• Assignment: While leaving the pictures out, set down only the lines from the one with "Tap the like count 41" through the end of the records, exactly as they stand.

··· Data for review ···

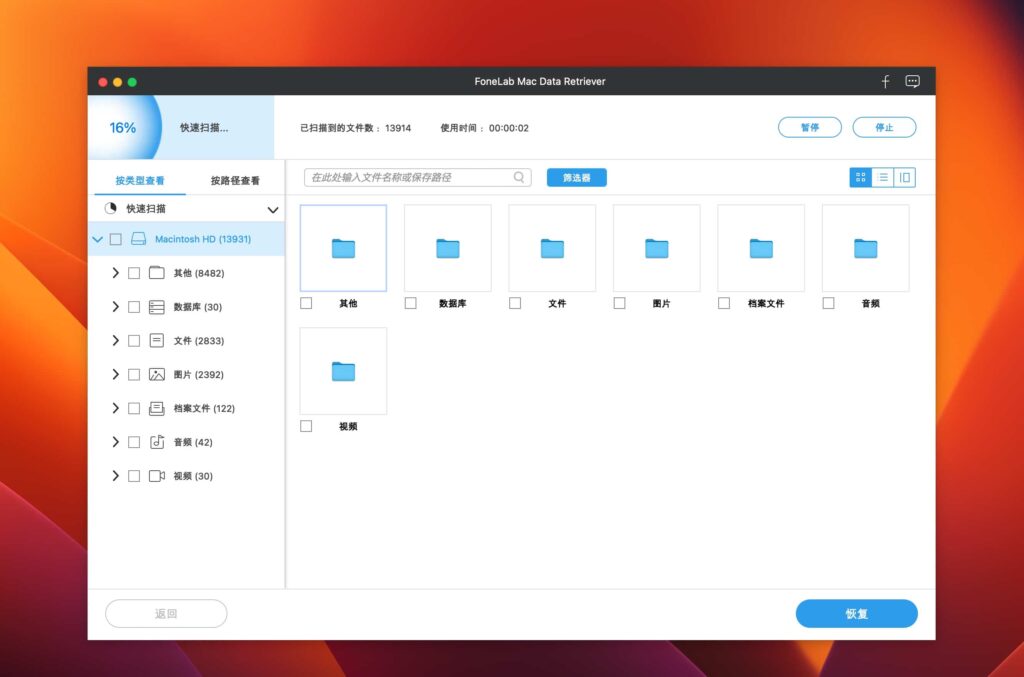The image size is (1024, 677).
Task: Collapse the 快速扫描 section chevron
Action: pos(272,209)
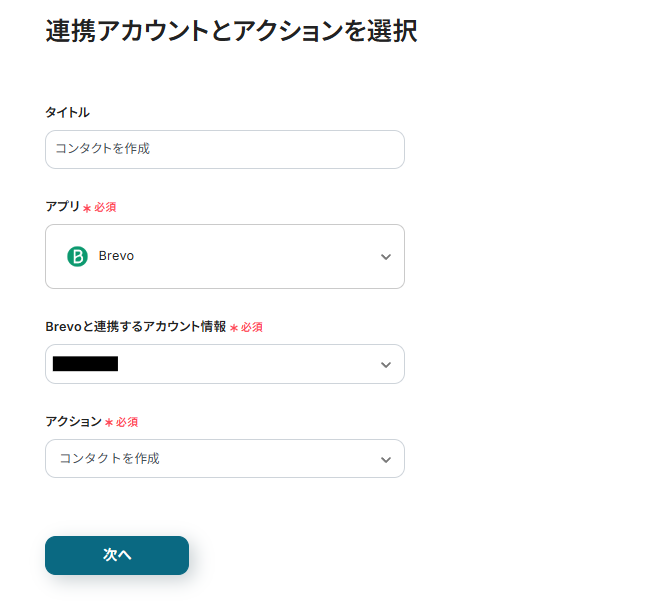Click the アクション field label
The image size is (655, 606).
pyautogui.click(x=73, y=422)
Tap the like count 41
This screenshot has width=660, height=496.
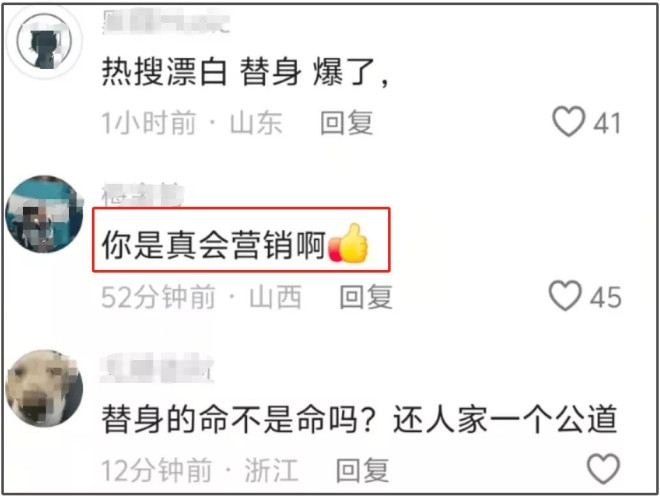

···

• Answer to this exercise:
Tap the like count 41
This screenshot has width=660, height=496.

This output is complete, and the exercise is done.